▶ _Extracted data_
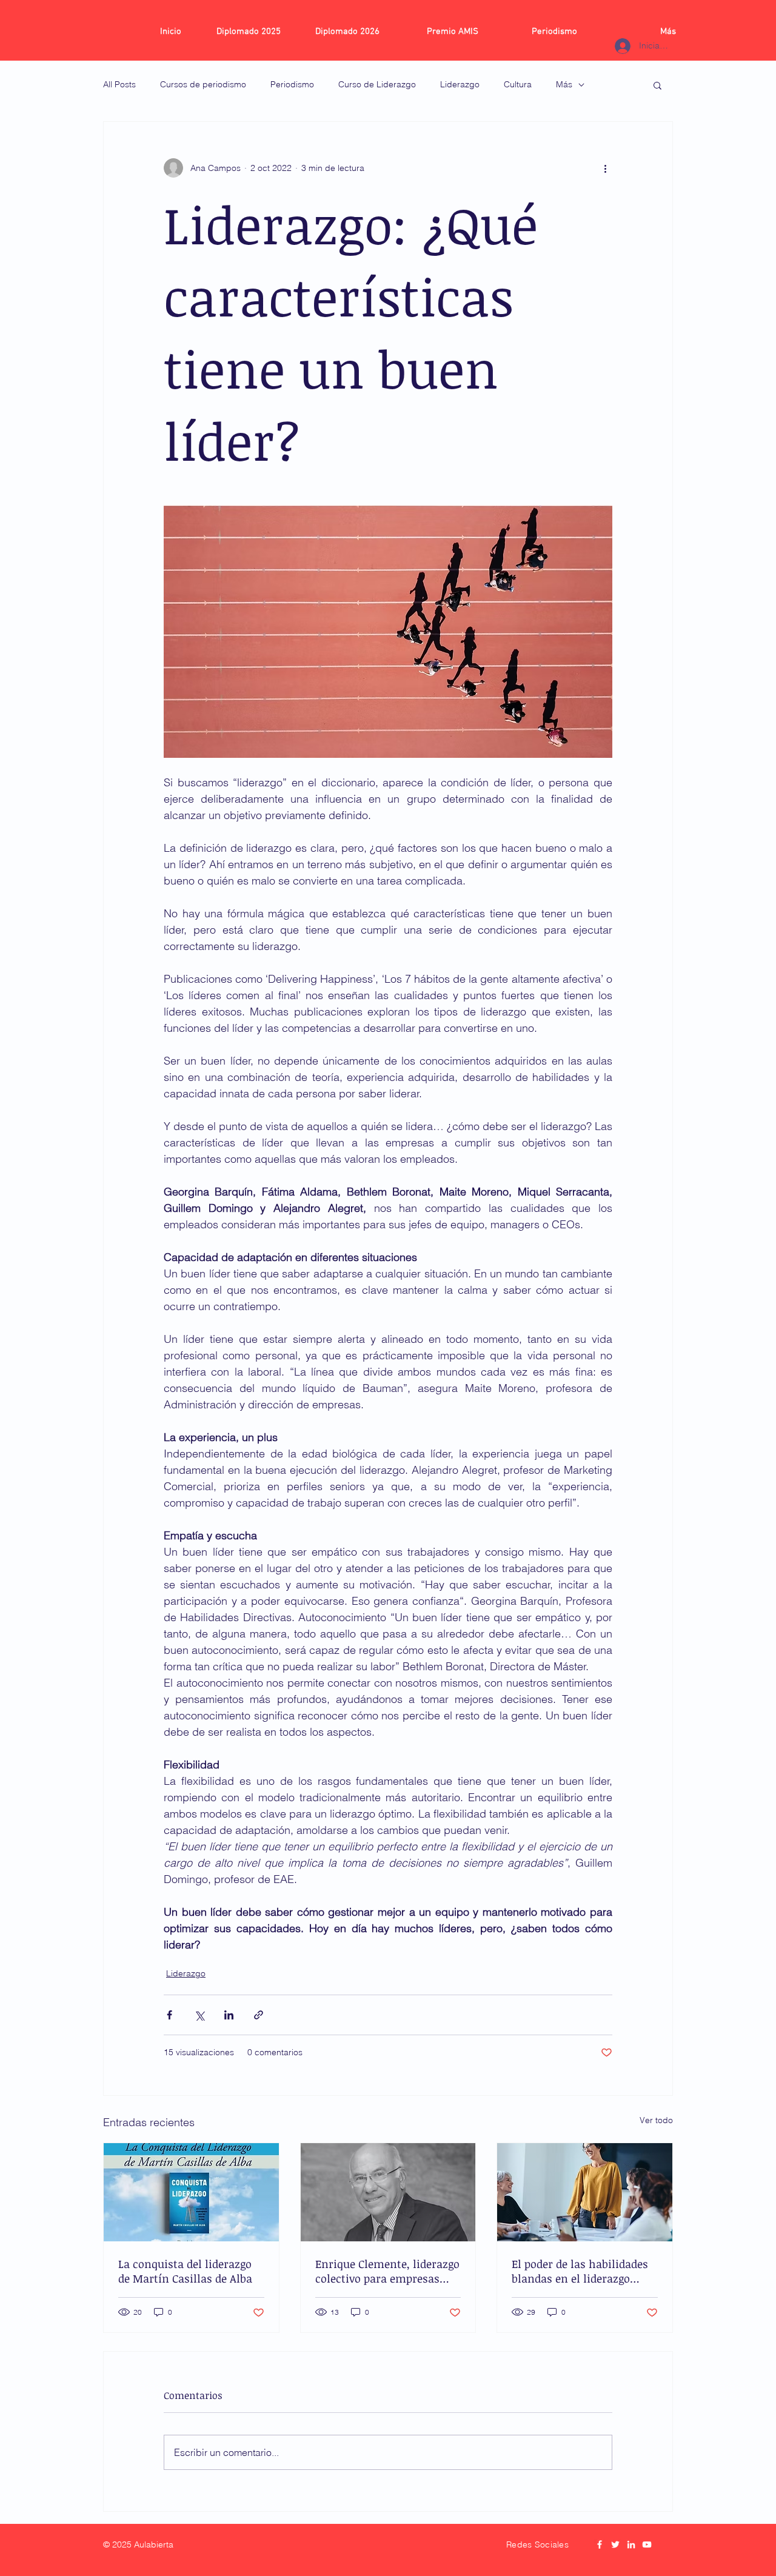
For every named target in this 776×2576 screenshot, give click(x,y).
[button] (657, 85)
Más (564, 84)
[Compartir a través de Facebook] (169, 2015)
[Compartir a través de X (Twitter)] (199, 2015)
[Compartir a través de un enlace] (258, 2015)
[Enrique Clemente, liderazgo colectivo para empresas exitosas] (388, 2192)
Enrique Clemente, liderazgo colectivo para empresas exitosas (387, 2271)
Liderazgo (460, 84)
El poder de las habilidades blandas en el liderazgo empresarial (580, 2271)
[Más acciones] (605, 168)
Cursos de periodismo (203, 84)
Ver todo (656, 2120)
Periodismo (292, 84)
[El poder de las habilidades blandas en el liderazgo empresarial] (584, 2192)
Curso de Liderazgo (377, 84)
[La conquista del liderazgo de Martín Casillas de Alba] (191, 2192)
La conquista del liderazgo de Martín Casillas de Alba (185, 2271)
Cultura (518, 84)
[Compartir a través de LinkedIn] (229, 2015)
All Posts (119, 84)
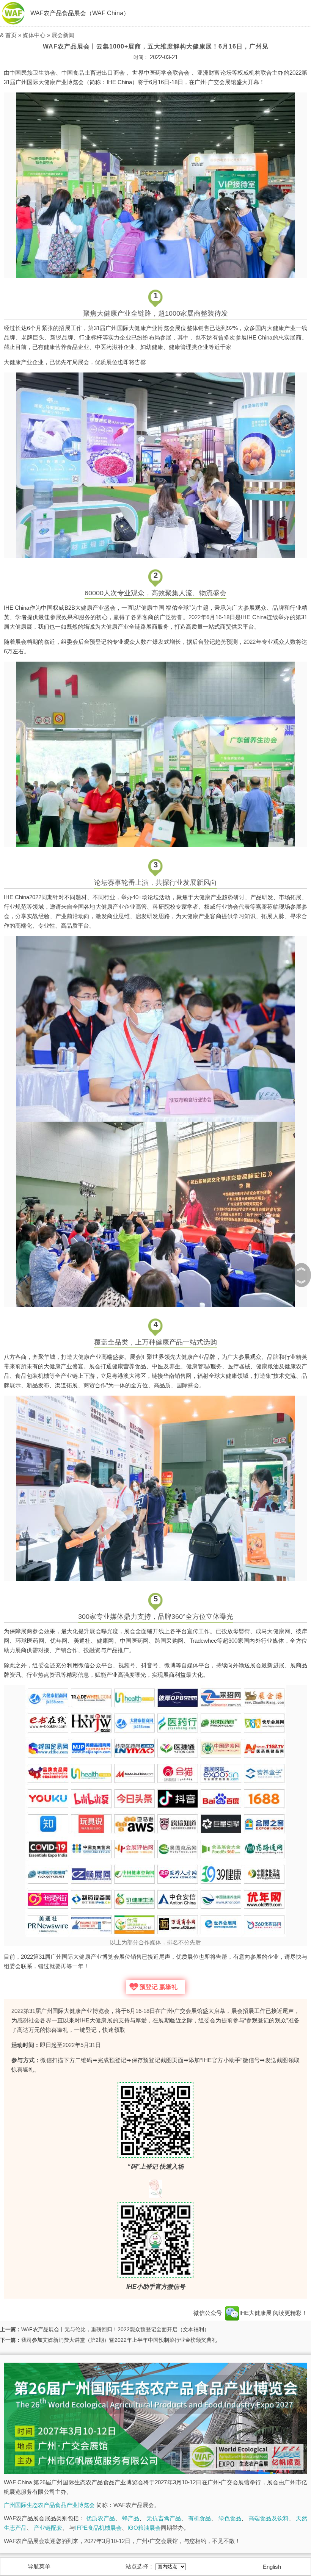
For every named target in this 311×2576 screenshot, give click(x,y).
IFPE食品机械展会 (98, 2527)
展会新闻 (63, 35)
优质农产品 (100, 2518)
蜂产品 (130, 2518)
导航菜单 (39, 2566)
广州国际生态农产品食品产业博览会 (49, 2505)
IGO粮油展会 (144, 2527)
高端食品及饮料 (268, 2518)
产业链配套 (48, 2527)
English (272, 2566)
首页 (11, 35)
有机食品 (199, 2518)
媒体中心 (34, 35)
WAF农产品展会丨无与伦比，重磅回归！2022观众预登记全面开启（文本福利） (115, 2329)
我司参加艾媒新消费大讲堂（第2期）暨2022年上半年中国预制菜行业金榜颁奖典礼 (119, 2340)
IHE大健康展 (256, 2313)
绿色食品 (229, 2518)
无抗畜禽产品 (163, 2518)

▶ _Task goal_
Search the preceding listing for "colectivo" and extract every line where it is found.

▶ _Answer below_
[Enrique Clemente, liderazgo colectivo para empresas exitosas] (388, 2192)
Enrique Clemente, liderazgo colectivo para empresas exitosas (387, 2271)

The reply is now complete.